Homicídios e avanço sobre territórios indígenas
A taxa de mortes violentas na Amazônia Legal em 2024 foi de 27,3 por 100 mil habitantes — 31% acima da média nacional. O Amapá lidera com 45,1 por 100 mil. O Maranhão foi o único estado da região a registrar aumento nos homicídios em 2024 (11,5%).
Municípios pequenos também preocupam. Vila Bela da Santíssima Trindade (MT) viu os assassinatos saltarem de 12 (2022) para 42 (2024). O crescimento é associado ao domínio do CV, que também explora o garimpo na Terra Indígena Sararé. “O Comando passou a controlar toda a cadeia da extração de ouro”, relatou Samira.

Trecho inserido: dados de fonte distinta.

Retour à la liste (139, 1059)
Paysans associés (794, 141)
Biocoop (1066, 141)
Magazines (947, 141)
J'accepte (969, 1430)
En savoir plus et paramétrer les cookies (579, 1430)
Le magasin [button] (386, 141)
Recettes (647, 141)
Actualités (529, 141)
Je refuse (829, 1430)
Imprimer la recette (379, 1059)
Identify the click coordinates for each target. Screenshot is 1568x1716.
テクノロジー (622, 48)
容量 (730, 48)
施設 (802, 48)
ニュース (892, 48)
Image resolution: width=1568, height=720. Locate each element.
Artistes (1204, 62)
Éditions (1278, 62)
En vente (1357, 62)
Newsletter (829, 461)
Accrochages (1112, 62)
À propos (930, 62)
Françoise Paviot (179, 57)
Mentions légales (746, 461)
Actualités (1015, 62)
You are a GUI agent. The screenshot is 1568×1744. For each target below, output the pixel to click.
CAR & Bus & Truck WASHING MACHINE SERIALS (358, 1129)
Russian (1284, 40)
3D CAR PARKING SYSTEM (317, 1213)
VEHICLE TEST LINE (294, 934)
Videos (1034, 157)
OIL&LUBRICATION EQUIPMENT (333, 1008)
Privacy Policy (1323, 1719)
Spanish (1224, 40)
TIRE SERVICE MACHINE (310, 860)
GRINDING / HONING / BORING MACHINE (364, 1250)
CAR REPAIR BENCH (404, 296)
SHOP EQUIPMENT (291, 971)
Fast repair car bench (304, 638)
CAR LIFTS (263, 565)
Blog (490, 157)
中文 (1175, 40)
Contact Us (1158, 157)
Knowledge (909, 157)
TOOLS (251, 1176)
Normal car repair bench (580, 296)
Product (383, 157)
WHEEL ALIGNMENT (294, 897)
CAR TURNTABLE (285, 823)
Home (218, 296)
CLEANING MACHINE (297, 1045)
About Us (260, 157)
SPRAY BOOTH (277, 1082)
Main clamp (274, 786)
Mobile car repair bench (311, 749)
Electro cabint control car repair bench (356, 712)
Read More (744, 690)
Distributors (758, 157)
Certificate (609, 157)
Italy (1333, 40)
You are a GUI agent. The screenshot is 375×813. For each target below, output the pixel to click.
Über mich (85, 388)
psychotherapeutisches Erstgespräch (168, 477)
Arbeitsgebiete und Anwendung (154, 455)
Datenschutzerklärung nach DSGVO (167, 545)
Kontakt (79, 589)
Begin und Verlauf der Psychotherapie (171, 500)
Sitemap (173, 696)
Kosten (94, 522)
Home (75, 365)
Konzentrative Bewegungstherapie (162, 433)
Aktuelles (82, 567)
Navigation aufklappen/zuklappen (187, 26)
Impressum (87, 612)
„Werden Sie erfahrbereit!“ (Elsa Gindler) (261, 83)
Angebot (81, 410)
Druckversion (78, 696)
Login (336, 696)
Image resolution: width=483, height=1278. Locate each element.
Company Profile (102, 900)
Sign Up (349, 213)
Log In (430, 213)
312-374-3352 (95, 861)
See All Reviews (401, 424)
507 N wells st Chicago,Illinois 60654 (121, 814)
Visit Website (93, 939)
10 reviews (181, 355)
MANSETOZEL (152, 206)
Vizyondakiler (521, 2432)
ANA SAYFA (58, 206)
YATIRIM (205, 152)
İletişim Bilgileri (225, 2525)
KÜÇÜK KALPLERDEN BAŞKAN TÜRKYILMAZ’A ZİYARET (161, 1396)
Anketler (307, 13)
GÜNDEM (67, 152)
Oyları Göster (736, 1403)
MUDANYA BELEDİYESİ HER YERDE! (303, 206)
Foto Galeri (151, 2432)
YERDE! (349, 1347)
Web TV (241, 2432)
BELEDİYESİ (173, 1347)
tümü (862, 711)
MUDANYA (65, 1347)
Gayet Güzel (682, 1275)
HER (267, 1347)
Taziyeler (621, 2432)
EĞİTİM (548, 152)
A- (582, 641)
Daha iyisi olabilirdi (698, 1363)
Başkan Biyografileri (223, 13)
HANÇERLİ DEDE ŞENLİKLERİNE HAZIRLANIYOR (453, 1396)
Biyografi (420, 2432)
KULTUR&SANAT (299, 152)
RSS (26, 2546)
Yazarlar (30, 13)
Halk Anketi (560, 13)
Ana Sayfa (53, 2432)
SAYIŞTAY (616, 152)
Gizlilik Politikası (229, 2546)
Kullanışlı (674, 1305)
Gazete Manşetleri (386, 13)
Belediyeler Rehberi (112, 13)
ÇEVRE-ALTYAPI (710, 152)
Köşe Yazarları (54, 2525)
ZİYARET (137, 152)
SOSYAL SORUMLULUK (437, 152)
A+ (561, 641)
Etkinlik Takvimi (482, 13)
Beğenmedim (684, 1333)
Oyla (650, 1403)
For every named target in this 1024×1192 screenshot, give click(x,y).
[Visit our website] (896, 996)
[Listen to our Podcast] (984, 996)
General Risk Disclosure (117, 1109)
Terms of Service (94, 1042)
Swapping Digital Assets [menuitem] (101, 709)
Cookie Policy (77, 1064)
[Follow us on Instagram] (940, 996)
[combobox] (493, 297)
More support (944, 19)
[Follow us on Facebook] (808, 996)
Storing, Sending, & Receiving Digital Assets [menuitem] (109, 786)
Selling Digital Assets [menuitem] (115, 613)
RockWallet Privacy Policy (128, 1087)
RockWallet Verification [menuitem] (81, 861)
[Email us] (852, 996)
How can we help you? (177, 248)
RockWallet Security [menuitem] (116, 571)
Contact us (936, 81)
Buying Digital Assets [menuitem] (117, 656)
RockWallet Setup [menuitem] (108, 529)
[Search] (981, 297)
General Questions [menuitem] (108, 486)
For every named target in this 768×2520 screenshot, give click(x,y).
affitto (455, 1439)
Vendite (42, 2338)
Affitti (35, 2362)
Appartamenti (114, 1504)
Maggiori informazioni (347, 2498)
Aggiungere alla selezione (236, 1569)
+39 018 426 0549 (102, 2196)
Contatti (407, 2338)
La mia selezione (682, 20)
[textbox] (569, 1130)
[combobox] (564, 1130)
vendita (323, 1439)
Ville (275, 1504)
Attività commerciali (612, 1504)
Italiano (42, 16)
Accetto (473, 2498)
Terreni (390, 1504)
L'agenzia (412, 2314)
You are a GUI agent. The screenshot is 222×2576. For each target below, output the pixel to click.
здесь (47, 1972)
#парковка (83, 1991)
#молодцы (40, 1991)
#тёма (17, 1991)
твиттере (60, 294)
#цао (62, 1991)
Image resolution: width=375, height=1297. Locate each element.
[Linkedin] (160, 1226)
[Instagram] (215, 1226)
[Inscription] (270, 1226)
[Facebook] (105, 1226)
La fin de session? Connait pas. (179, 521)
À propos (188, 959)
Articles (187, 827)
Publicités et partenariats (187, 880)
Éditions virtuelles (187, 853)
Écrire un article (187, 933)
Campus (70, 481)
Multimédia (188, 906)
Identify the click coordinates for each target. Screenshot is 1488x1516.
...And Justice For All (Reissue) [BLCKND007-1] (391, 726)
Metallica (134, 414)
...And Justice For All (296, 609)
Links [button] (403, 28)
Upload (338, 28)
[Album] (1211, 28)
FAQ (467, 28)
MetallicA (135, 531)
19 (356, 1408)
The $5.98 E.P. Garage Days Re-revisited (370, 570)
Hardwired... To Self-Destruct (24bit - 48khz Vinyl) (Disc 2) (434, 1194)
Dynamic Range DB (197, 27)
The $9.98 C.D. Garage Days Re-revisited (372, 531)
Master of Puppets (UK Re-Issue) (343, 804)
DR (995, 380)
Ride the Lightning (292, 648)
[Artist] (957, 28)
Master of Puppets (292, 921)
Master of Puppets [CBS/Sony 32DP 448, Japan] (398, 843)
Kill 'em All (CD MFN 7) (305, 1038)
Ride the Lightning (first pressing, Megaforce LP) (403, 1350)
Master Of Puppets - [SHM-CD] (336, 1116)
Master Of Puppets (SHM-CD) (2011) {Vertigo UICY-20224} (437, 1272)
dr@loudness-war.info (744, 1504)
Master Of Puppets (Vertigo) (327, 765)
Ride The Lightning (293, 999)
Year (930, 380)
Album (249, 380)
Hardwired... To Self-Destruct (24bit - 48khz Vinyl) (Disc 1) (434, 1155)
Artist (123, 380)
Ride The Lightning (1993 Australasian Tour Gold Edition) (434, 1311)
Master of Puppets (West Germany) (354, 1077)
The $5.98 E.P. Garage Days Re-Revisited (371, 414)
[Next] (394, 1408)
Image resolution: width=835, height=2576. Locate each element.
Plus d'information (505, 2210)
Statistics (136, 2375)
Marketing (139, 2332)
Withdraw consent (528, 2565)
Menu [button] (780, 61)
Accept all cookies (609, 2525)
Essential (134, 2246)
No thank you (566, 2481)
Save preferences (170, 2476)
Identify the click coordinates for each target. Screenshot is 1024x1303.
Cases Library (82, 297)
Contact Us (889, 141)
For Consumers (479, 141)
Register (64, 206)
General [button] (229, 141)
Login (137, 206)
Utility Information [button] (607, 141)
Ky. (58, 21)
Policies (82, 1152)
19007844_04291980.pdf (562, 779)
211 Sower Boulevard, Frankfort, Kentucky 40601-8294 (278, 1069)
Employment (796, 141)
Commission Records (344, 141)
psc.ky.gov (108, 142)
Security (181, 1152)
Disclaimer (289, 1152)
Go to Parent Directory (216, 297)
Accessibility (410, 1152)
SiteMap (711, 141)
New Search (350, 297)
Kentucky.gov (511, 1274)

Sorriso (MT), com mais de 100 mil habitantes, registrou 72 homicídios em 2024. Conhecida como capital do agronegócio, também está entre as cidades com mais casos de estupro de vulnerável no país. O estado se tornou rota prioritária do narcotráfico, com disputas entre o CV e a Tropa do Castelar, sua dissidência.
Violência contra mulheres e desafios de proteção
Em 2024, 586 mulheres foram assassinadas na região, uma taxa de 4,1 por 100 mil — 21,8% superior à média nacional. Mato Grosso lidera (5,3), e o Maranhão teve aumento de 19,8% nas mortes femininas.
Samira defende que políticas públicas precisam se adaptar às realidades locais: “Como lidar com violência doméstica em aldeias indígenas ou municípios de fronteira sem equipamentos públicos?”, questiona. Ela cobra estratégias de acolhimento e empoderamento que dialoguem com os contextos da Amazônia.